| Problem |
Check each line of the records below for the word "button" and copy those where it appears.

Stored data

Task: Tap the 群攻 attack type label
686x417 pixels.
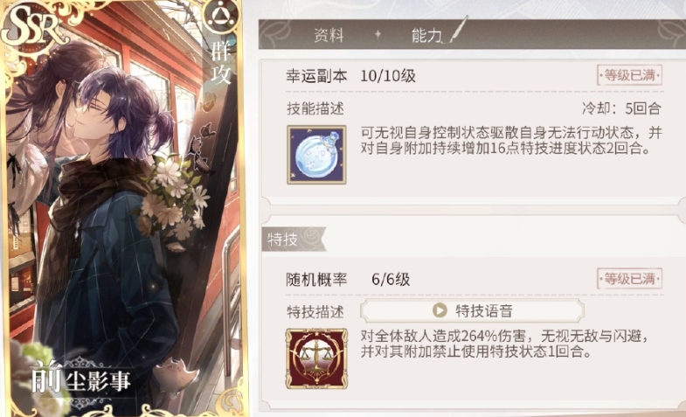Action: (x=220, y=62)
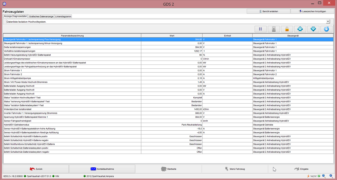Select the Anzeige Diagnosedaten tab
Viewport: 337px width, 180px height.
pyautogui.click(x=15, y=16)
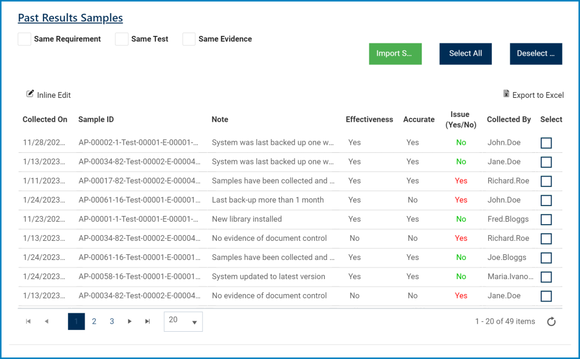The image size is (580, 359).
Task: Sort by the Collected On column header
Action: pos(45,119)
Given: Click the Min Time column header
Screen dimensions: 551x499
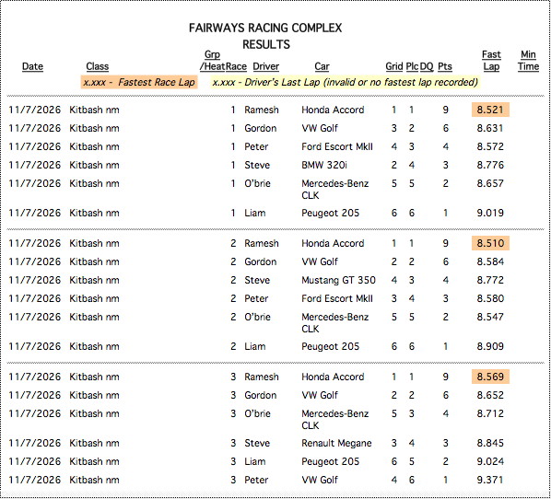Looking at the screenshot, I should point(528,61).
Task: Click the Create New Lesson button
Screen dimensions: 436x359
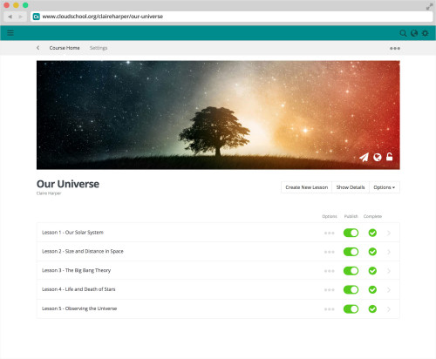Action: [307, 187]
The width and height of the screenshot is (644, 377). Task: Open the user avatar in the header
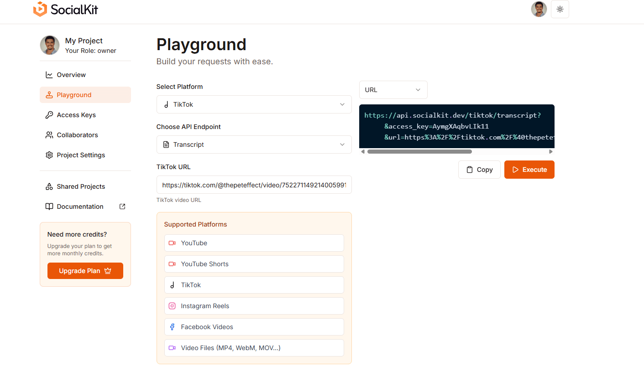point(539,9)
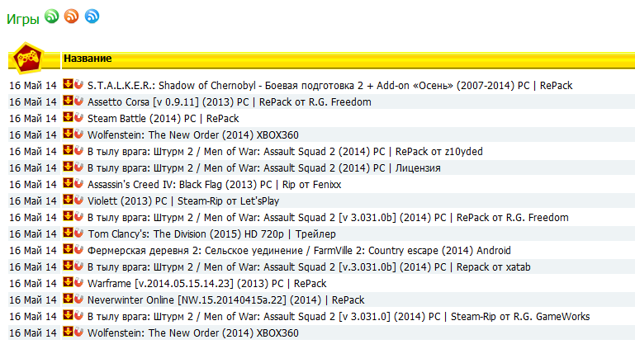Click download icon for Tom Clancy's The Division
The image size is (635, 349).
pos(69,233)
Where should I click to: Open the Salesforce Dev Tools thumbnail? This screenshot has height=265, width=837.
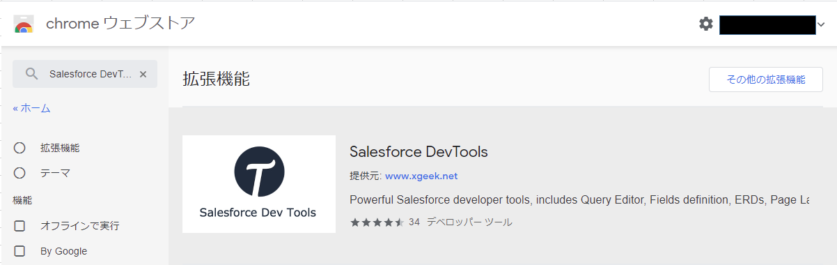pos(259,184)
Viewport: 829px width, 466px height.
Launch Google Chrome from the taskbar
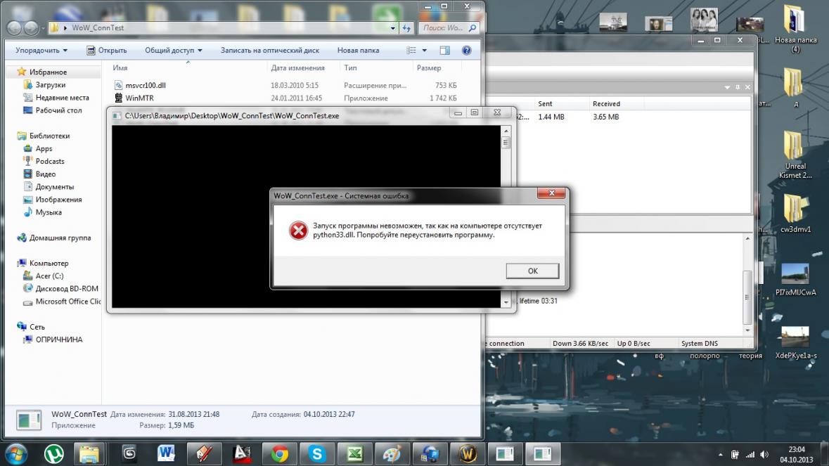(x=280, y=453)
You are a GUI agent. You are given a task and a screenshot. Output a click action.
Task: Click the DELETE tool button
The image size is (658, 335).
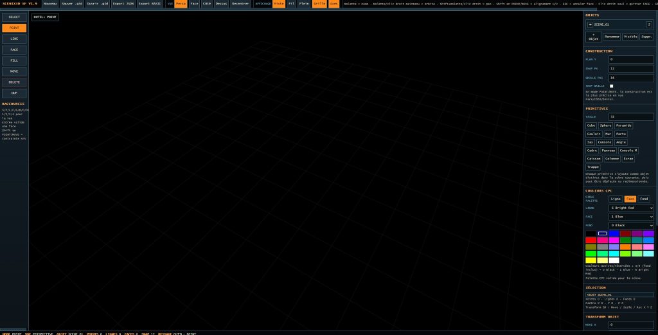pyautogui.click(x=14, y=82)
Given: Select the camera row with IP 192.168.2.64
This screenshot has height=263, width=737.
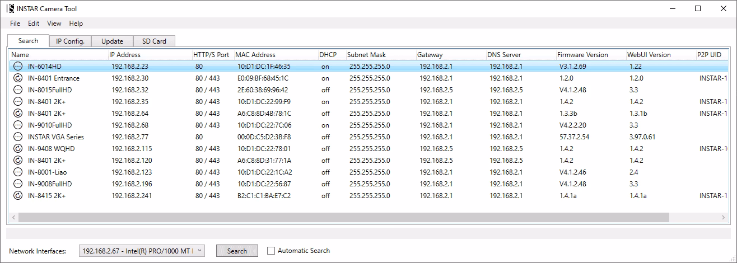Looking at the screenshot, I should [130, 114].
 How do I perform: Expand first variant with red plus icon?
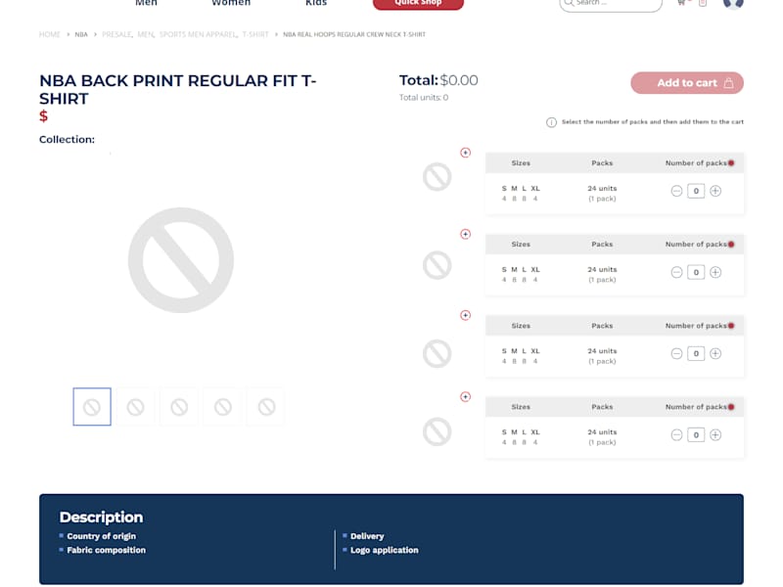(x=466, y=153)
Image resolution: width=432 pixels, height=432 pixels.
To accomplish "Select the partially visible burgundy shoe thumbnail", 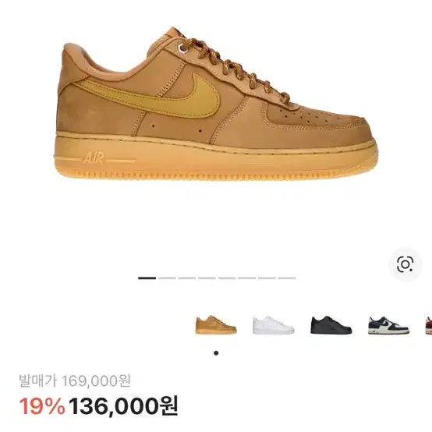I will click(428, 325).
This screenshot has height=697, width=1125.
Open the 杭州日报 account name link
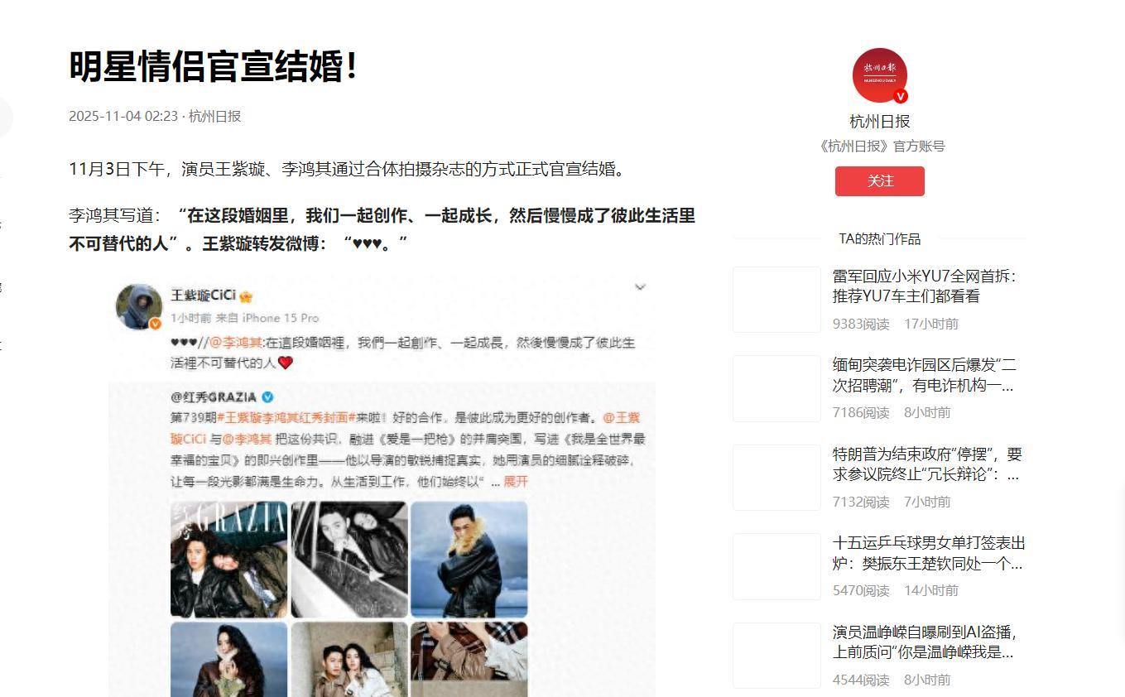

| Result of the exercise |
Task: Click the Create New Lesson button
Task: Click the DELETE tool button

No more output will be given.